> _Given instruction_:
In the rows below, swap every occurrence of "Task" for "Goal" and reproduce the rows with nothing else altered.

> _Working data_:
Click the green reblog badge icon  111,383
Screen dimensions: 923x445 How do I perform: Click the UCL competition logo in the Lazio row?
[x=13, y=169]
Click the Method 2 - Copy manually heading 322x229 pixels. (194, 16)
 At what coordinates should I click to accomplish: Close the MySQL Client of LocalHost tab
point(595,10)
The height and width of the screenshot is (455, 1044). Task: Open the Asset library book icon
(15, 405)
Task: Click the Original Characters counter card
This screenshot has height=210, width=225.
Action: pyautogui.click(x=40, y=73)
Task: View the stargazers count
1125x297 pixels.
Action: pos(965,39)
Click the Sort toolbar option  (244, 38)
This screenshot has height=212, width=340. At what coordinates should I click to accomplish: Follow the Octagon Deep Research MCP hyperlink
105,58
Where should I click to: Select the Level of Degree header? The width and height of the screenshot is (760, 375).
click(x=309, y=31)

> _Task output_:
Click the green reblog badge icon  111,383
Screen dimensions: 923x445 How do I perform: Click the UCL competition logo in the Lazio row?
[x=13, y=169]
Click the Method 2 - Copy manually heading 322x229 pixels. (194, 16)
 At what coordinates should I click to accomplish: Close the MySQL Client of LocalHost tab
point(595,10)
The height and width of the screenshot is (455, 1044). Goal: Open the Asset library book icon
(15, 405)
Goal: Click the Original Characters counter card
This screenshot has height=210, width=225.
Action: pyautogui.click(x=40, y=73)
Goal: View the stargazers count
1125x297 pixels.
Action: pos(965,39)
Click the Sort toolbar option  (244, 38)
This screenshot has height=212, width=340. At what coordinates should I click to accomplish: Follow the Octagon Deep Research MCP hyperlink
105,58
Where should I click to: Select the Level of Degree header? The width and height of the screenshot is (760, 375).
click(x=309, y=31)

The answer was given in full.